Levine Museum of the New South buys South End church site for new permanent campus

A long-planned move gains a fixed address
Levine Museum of the New South has secured a permanent future home in Charlotte’s South End, marking a major step in a multi-year transition away from its former Uptown campus. The museum has purchased the Grace Covenant Church property at 1800 South Boulevard, a 0.57-acre site near the South Boulevard and East Boulevard intersection, for $7.5 million.
The museum said the plan is to renovate the existing property into a community-focused history and education facility, with space for exhibitions, events, classrooms and other learning areas. Early planning materials also contemplate amenities such as a café and gift shop, though those elements have not been finalized.
How the museum arrived at this point
The purchase follows a decade of real estate and programming changes for the museum, which was founded in 1991. For more than 20 years, it operated out of a large Uptown building at 200 E. Seventh St. That property—about 42,000 square feet—was sold in 2022 for $10.75 million, clearing the way for redevelopment of the site into a high-rise apartment project.
After leaving Seventh Street, the museum shifted to an interim, smaller footprint: a 6,000-square-foot ground-floor space at 401 S. Tryon St. in the Three Wells Fargo building. The museum announced in 2025 that it would vacate that Uptown location on May 4, 2025, and it subsequently paused regular gallery operations while preparing its next chapter.
What’s planned for the South End site
The South End project is intended to re-establish a stable, public-facing campus after several years of temporary operations. The museum’s stated concept centers on a flexible building that can support both traditional exhibitions and community programming.
- Exhibition galleries designed for rotating and long-term installations
- Event and gathering spaces for public programs and partner use
- Classrooms and educational facilities for students, teachers and community learning
- Potential visitor amenities, including food and retail components
The South End location positions the museum within one of Charlotte’s fastest-growing mixed-use districts, with direct access to transit and dense residential development along the South Boulevard corridor.

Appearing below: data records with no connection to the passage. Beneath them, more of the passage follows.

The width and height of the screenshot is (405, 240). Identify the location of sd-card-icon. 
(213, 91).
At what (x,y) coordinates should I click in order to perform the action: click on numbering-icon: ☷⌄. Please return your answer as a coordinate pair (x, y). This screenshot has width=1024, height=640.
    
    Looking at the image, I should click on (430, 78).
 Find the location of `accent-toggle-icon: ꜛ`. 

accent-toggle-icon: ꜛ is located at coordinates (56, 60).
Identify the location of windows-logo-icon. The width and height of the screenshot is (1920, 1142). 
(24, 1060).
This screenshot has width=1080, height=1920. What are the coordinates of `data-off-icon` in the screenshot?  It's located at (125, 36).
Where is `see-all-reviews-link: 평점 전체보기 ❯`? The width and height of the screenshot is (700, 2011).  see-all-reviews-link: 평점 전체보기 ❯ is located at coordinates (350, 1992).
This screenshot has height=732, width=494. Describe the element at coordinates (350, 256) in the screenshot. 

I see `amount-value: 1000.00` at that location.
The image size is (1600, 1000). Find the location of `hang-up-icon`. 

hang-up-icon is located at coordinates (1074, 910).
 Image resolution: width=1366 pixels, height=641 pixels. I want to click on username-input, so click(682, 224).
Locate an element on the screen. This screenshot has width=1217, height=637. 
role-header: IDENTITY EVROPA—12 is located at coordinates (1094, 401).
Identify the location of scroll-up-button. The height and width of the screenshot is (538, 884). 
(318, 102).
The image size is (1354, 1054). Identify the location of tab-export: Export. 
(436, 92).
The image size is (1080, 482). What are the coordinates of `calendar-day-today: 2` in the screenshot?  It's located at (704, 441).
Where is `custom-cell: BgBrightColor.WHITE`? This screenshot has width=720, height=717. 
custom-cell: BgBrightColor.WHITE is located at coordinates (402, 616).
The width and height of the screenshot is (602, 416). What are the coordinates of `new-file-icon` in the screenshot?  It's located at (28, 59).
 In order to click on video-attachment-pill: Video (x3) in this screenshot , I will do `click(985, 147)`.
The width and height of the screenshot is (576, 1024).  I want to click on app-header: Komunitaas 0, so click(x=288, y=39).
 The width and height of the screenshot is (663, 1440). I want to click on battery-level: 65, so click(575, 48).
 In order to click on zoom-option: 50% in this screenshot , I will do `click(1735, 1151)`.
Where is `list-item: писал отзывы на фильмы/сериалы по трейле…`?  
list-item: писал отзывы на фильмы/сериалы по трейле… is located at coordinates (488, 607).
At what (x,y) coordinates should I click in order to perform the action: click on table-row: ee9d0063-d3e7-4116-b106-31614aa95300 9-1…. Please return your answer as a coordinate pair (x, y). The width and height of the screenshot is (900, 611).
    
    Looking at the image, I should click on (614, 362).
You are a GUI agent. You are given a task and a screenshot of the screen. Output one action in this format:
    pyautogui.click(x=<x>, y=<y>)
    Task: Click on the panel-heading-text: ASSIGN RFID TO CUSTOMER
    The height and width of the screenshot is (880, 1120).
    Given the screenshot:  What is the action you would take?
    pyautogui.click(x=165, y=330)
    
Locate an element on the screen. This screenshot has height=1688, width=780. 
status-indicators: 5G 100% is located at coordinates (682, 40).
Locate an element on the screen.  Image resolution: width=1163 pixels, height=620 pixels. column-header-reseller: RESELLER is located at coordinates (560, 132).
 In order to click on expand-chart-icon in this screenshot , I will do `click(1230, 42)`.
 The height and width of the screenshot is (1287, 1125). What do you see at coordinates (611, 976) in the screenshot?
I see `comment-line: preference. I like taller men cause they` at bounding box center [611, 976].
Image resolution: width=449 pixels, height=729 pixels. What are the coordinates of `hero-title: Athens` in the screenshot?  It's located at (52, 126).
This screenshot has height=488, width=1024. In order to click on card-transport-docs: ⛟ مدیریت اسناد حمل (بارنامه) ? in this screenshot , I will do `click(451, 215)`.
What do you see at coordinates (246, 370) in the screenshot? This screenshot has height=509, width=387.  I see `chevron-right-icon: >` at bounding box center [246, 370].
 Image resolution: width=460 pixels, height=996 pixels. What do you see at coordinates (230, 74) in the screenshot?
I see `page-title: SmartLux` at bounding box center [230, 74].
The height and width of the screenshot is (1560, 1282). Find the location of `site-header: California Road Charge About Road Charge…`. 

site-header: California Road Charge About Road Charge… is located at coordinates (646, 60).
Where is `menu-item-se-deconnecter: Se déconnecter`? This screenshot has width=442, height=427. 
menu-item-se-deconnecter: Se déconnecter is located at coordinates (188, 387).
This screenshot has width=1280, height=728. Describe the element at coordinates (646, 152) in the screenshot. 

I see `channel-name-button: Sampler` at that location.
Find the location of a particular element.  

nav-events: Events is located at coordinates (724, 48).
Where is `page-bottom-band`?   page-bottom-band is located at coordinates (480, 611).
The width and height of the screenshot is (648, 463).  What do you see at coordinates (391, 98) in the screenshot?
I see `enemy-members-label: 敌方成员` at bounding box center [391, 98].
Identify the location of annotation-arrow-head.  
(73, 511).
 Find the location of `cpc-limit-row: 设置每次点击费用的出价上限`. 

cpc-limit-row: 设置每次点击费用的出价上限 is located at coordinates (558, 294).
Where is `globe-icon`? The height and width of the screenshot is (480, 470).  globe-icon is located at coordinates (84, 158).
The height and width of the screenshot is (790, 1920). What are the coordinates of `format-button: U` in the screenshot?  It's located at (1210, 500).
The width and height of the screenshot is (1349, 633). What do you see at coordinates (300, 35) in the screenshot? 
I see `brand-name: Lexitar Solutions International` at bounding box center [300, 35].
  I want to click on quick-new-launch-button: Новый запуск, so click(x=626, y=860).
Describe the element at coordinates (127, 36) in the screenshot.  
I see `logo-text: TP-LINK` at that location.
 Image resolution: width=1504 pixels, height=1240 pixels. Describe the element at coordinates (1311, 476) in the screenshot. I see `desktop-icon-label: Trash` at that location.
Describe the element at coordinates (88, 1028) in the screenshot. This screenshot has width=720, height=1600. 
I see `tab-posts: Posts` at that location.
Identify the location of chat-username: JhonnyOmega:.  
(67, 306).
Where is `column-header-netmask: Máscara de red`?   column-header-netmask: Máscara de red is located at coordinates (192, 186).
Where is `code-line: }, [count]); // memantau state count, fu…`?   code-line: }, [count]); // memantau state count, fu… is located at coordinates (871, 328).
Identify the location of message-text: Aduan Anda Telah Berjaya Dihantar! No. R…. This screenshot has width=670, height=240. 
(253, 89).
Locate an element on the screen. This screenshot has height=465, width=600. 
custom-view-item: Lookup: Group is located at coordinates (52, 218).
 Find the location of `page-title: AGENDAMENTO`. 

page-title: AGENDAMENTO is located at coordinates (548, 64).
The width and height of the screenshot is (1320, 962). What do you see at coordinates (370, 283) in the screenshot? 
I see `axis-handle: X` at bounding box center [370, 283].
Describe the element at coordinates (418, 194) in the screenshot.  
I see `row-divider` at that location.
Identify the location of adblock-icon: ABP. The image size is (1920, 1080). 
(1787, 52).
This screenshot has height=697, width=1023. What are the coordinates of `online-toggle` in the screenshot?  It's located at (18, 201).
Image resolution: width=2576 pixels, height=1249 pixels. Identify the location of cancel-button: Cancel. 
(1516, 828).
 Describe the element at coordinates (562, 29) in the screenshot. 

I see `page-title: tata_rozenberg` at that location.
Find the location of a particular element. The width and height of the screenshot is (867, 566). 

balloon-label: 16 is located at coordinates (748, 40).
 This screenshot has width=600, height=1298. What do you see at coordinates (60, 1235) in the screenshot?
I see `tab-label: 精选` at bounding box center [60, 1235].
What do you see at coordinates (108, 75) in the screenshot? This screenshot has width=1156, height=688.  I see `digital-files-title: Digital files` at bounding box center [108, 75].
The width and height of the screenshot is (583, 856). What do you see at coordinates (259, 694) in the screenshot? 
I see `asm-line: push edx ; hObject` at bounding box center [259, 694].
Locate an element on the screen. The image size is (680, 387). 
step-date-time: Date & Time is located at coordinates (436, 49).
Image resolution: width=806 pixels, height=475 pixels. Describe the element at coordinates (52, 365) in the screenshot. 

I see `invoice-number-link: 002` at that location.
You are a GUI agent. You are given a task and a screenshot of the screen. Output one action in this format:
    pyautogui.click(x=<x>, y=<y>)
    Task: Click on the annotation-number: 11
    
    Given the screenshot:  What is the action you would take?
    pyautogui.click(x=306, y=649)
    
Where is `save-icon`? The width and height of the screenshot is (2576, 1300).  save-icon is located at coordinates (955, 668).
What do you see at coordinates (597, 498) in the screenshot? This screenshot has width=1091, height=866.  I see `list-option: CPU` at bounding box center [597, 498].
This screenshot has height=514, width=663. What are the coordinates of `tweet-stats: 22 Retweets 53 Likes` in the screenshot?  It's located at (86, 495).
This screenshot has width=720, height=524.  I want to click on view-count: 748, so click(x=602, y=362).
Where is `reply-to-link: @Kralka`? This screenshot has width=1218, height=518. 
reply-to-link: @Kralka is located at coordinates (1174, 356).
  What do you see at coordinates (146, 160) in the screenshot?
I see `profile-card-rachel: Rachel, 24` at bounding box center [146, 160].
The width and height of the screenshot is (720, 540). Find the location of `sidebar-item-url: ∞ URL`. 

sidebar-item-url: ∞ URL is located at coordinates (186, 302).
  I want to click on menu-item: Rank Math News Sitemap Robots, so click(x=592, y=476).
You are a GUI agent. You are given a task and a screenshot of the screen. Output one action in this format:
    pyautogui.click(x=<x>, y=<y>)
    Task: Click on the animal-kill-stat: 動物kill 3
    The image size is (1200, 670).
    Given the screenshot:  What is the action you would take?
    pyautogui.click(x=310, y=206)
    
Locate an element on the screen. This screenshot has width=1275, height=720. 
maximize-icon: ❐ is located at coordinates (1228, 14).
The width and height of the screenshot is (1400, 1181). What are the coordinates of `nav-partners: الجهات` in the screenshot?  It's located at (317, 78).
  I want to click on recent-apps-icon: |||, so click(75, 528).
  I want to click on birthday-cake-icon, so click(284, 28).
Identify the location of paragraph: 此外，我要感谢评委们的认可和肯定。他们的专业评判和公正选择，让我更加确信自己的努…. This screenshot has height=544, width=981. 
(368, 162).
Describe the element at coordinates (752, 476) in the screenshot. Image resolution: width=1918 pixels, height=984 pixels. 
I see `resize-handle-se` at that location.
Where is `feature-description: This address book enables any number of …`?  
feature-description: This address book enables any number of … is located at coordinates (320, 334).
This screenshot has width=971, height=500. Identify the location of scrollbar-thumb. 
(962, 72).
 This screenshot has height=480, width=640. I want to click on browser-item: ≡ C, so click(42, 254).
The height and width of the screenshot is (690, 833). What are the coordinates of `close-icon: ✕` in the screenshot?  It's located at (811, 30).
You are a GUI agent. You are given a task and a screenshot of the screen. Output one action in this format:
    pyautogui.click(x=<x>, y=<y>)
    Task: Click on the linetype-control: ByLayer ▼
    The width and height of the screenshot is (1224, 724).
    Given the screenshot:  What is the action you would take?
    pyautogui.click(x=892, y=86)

What changes—and what stays the same
The move extends a broader institutional strategy that began with the decision to sell the Seventh Street building: maintaining a mission rooted in regional history and civic dialogue while using a more adaptable physical footprint. The museum has continued programming and digital initiatives during the transition period, and the South End campus is expected to concentrate those efforts into a single, permanent base once renovation timelines and opening dates are finalized.
The museum has not announced a public opening date for the renovated South End facility.